Who was that coach of the 2012 Chinese women’s epee team? Some of us watching them win gold on Saturday got to wondering who is that tall gray eminence who was coaching the women? Turns out he is Frenchman Daniel Levavasseur, who has coached the women epee fencers since at least 2005, most recently at their training camp in Beijing. There is something quite remarkable about a foreigner who can go to China and work with Chinese to build a championship team.
At the end of their victory lap, the four Chinese women epee fencers embraced their Chinese coach, then came down from the strip and embraced Levavasseur, the five of them spinning in a dancing huddle, shouting “merci, merci.” Then the four fencers stepped back and in a line bowed to Levavasseur, saying again “merci, merci.” Their joy at winning was hardly exceeded by their outpouring of gratitude to the coaches who trained them to be champions, and it was not hard to imagine the months and years of grueling effort that intensified that emotion. All this took place with the score from Chariots of Fire echoing around them.

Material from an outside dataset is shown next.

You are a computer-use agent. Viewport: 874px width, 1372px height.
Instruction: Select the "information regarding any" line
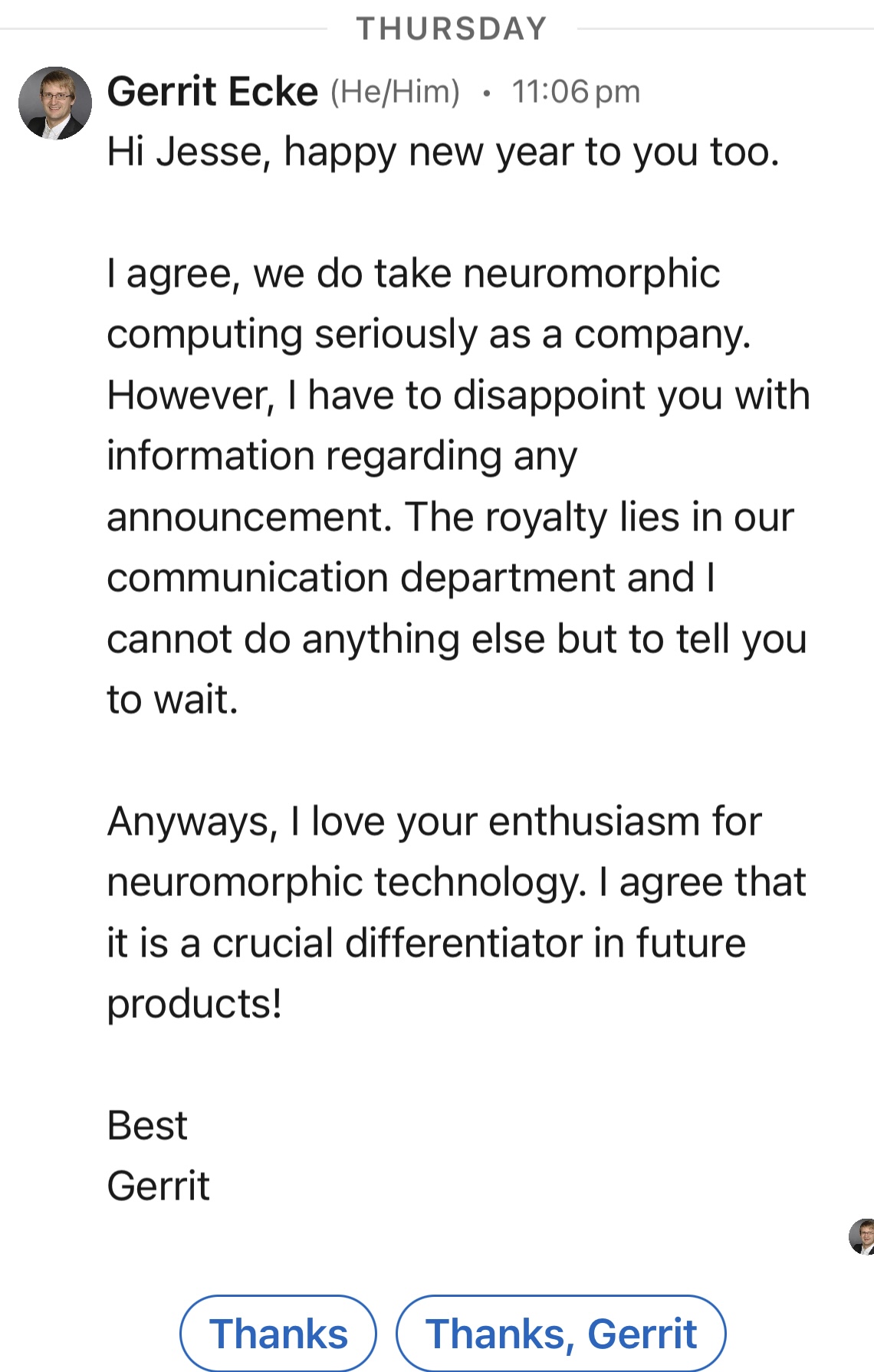[341, 456]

Later, when the team posed with their two coaches on the dais for a photo op, Sun Yujie jokingly held up her gold for Levavasseur, standing beside her, to bite – he mimicked taking a bite, and in their smiles and laughter it was not difficult to see the easy familiarity and affection between French coach and Chinese champions.

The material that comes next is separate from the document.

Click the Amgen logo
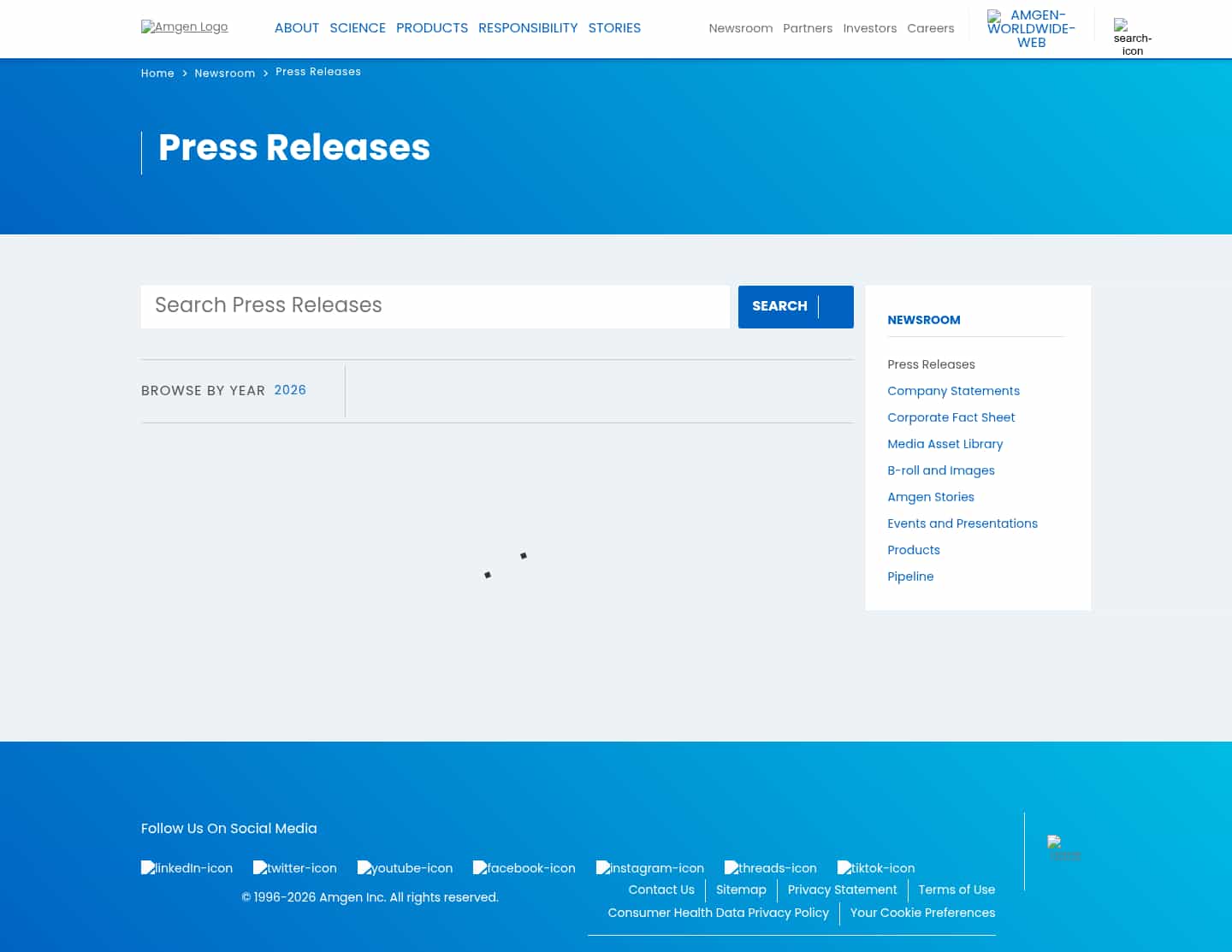 point(184,27)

(No slackers themselves when paying homage to their coach, when the four women of the 2012 South Korean Women’s Epee Team, including Shin A Lam, posed for their photo op, they each removed their silver and hung it around the neck of their coach. The cameras zoomed in on the cluster of silver medals then panned up to the huge grin of the Korean coach embraced by his team of champions.)
Levavasseur accomplishments are many. From the website for his fencing academy “Fencers Without Borders,” Escrime Sans Frontieres, we learn (in French) that Master at Arms Levavasseur has been fencing and teaching for nearly forty years, and that his students have won numerous championships and medals in the Olympics and other world championships. He was coach of the French Team Epee from 1981 to 1989, and trained the double Olympic champion and triple world champion Laura Flessel, and the Italian champion Nathalie Moellhausen. “The athletes of Team Levavasseur [from St. Maur in France] have distinguished themselves in the biggest international competitions, including the…2010 World Championships in Paris and the silver medal of the Chinese Women’s National Team World Championships in 2011.” Lavavasseur’s Facebook page provides a resume of his background and other details.
Maya Lawrence, 2012 bronze medal winner of the American women’s epee team has trained with Daniel Levavasseur at Escrime Sans Frontieres in France and, in an interview, said “I love training with Daniel! He is an absolute genius! He is a level three Maitre [highest level] from France and he was the French men’s epee coach during the 80’s when they went on a huge run of medals. He has Olympic gold medalists and World Champions. He is a simply amazing coach! …Daniel’s philosophy is that we need to train with each other because we can learn so much from one another. Not only can we can learn fencing skills from one another, but also culture. When we travel to other countries for world cups, he recommends that we take in the museums and sights of the land so we are more rounded. These are the things that we will remember and the friendships that we develop from these excursions.”
The success of all his students in London is eloquent testimony to the extraordinary ability of the Frenchman Daniel Levavasseur to surmount the barriers of culture and communication and lead his Chinese team to victory, and to the intelligence and resolution of the exceptional women on China’s 2012 epee team.